In 1976, a young Dustin Hoffman was shooting one of the biggest movies of his career - Marathon Man. The role called for Hoffman to play a man at the end of his physical and psychological rope since most of the film involved double crosses and shady killers out to get him. To put himself in the mindset of a man losing control Hoffman didn't sleep for days at a time and let his body become disheveled and unhealthy. Finally, after all this work Hoffman notices his co-star Sir Lawrence Olivier sitting comfortably on a stage chair without a care in the world. Surprised that he is the only one on set who has gone to such rigorous lengths, he asks Olivier how he's able to make his performance look so real. The confused Olivier stops, takes a breath and calmly responds, "Dear boy, it's called acting."

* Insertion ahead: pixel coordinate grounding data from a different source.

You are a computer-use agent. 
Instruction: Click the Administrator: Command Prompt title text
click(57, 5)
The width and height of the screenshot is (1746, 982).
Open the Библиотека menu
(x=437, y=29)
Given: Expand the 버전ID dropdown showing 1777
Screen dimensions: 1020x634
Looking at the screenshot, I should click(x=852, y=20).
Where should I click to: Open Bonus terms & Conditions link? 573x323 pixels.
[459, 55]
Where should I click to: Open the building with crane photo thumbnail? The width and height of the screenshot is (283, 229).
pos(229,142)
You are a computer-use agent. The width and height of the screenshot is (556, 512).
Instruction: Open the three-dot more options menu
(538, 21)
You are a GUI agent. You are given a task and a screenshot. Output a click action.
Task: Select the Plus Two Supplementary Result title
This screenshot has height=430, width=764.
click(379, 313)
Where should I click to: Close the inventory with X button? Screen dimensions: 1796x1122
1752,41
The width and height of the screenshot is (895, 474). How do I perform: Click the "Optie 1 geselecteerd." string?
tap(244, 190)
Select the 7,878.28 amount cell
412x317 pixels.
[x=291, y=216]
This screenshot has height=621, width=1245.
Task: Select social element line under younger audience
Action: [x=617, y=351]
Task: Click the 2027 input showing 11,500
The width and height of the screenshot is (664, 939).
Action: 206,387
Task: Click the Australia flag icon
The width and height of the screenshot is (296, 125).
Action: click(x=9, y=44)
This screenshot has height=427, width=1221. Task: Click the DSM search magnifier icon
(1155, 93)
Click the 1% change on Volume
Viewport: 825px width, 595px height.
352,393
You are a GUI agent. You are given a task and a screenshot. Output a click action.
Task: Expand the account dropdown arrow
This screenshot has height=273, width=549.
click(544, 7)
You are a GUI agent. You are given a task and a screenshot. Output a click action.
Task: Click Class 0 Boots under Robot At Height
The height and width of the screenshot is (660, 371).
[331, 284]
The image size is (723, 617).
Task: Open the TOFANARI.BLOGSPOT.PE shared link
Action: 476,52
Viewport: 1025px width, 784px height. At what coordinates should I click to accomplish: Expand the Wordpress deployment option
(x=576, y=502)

Method acting is nothing new and it's debate among thespians still continues in acting circles today. The latest example of this practice is Joaquin Phoenix and his new film I'm Still Here. According to the film's narrative, we're led to believe that Phoenix has had enough of the Hollywood scene and would rather quit his acting career to become a rapper. Many didn't take him seriously when it was first announced and many don't take him seriously now.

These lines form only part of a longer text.